The Case for a Big Coronavirus Stimulus

The Wall Street Journal

Given the mounting economic risks posed by the spread of the novel coronavirus, Congress should act swiftly but thoughtfully to pass fiscal stimulus. This would be in addition to continuing to provide ample funding for medical research, testing, prevention and treatment. The stimulus’s total cost would be about $350 billion, but could be larger or smaller depending on how the economic situation unfolds. Congress should design it to be accelerated, big, comprehensive and dynamic.

• Accelerated. In normal times it takes a year or more for monetary policy to have its maximum economic impact. The Federal Reserve made a bold and correct move with its 50-basis-point rate cut, but no one knows how well or quickly it will work.

Most likely, the lower interest rates and depreciated dollar will provide only modest relief after a substantial lag. Fiscal policy can act much more quickly by getting money into people’s hands within weeks or months.

• Big. The economy faces an unusual degree of uncertainty around several factors: the fatality and transmission rates of the virus, the timing of a vaccine, the direct and indirect economic effects of the epidemic, and the difficulty of making economic policy in a low-interest-rate environment experiencing an unusual shock to both supply and demand.

Amid uncertainty, policy makers must weigh the risks of overreacting against the risks of underreacting. The likelihood that history judges the economic response to coronavirus as too little and too late is much higher than the converse. If the economic shock is small and stimulus proves to be unnecessary, its negative effects are likely to be small. But if the shock is bigger and policy makers fail to act now, it will be harder to reverse the economic damage. With the federal government able to borrow at a negative real interest rate, doing too much is a minimal risk.

• Comprehensive. It is critical that any stimulus strengthen the social safety net, which will be strained if people lose jobs, get furloughed, or have to stay home without pay. In addition, states and localities will need relief to deal with any strains on their budgets from a combination of emergency spending and falling tax revenues. Without relief, states could be forced to slash spending, which would cut against the effects of federal stimulus and potentially compromise states’ public-health response.

• Dynamic. The response should be contingent on economic conditions, targeting the hardest-hit areas of the economy and growing automatically if the economy weakens more than expected.

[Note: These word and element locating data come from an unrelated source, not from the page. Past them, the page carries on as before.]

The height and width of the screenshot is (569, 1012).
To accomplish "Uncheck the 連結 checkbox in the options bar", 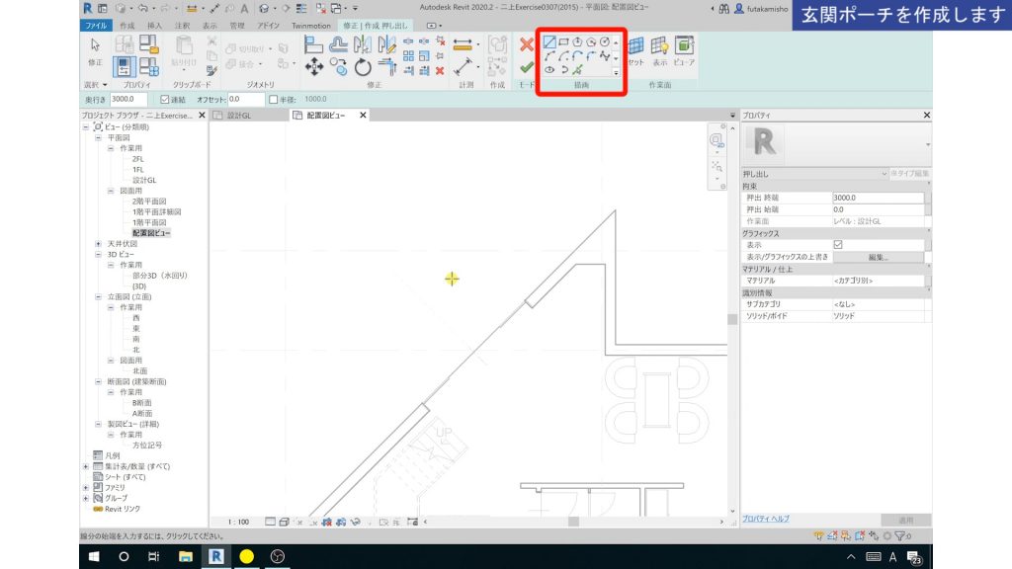I will tap(165, 97).
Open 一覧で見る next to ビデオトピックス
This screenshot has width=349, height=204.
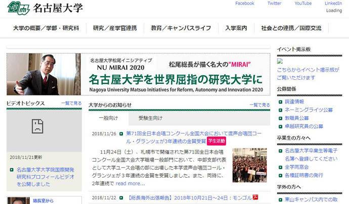[x=71, y=103]
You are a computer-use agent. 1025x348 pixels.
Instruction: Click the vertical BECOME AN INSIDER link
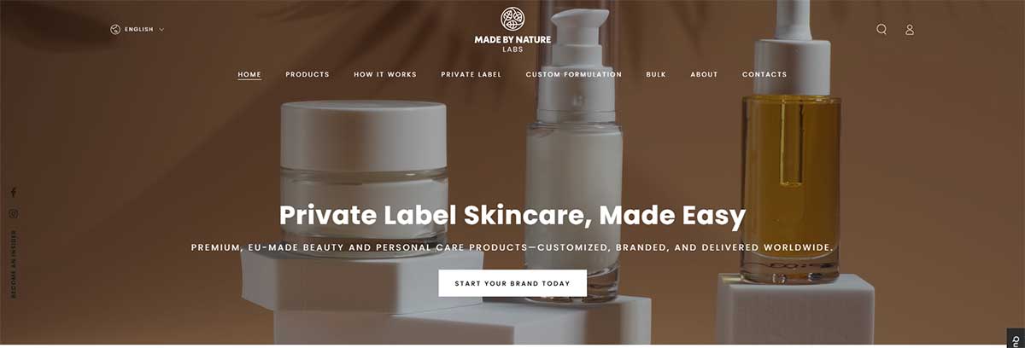point(14,264)

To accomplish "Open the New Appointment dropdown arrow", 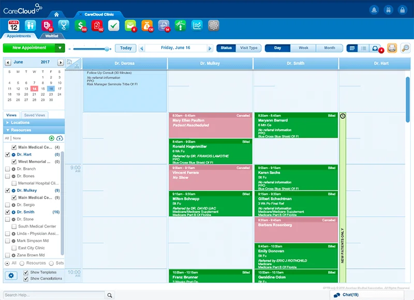I will point(60,48).
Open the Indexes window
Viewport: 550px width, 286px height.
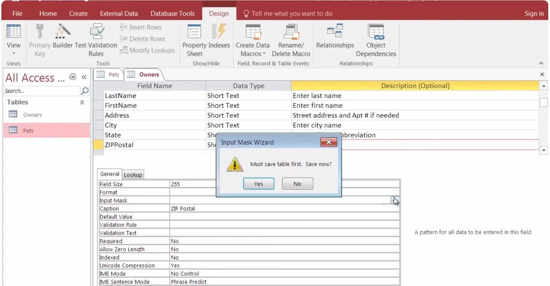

President Trump has floated the idea of a payroll-tax cut, but this has significant drawbacks. It would be too slow and dispersed to substantially stimulate the economy, as households would receive only a modest benefit every pay period. The distributional effects are worrisome as well: A one-year payroll tax cut of 2% of income would provide up to a $5,508 tax cut to a high-income couple, only $500 to a single parent getting by on $25,000 a year, and nothing for a worker placed on leave without pay. This isn’t the fairest or most efficient way to increase aggregate demand.

Instead, Congress should pass a simple one-time payment of $1,000 to every adult who is a U.S. citizen or a taxpaying U.S. resident, and $500 to every child who meets the same criteria. This is similar to, but somewhat more generous than, what President Bush did in 2008. Back then, electronic deposits were made available within three months. Some consumers might spend the money right away to meet rent if they lose their regular paycheck; others might have stronger balance sheets and spend the money at whatever uncertain date the virus is contained.

The law should also specify that the payments would continue in 2021 and beyond if the unemployment rate rises to 5.5% and remains there or higher. Hopefully this will not happen, but if it does, the money will be needed.

The comprehensive and dynamic response should also include extensions of unemployment insurance and increased Medicaid matching for states. These would be passed pre-emptively, so that they could trigger automatically in states where unemployment rates rise. These steps would be similar to those taken by Presidents Bush and Obama to fight the 2001 and 2007-09 recessions. The advantage of these policies is that they would automatically account for the virus’s differing effects on states, depending on how it spreads and how reliant state economies are on virus-sensitive industries like tourism. Moreover, they should be made permanent to increase U.S. preparedness for the next shock to the economy, whatever its cause.

In addition, measures to address unpaid leave and children going without school lunches would also make sense. Much of this has been done before in targeted ways for localized disasters.

Scientists are working tirelessly to develop a vaccine. It would be nice if there existed a comparably targeted medicine for economic policy makers to administer. Disruptions from interrupted supply chains, a potentially rapid shift in consumption patterns, and loss of credit are unique and challenging. But these are no reasons to delay putting out a generally applicable economic medicine that would help in any downturn.

Mr. Furman, a professor of practice at Harvard, was chairman of the White House Council of Economic Advisers, 2013-17.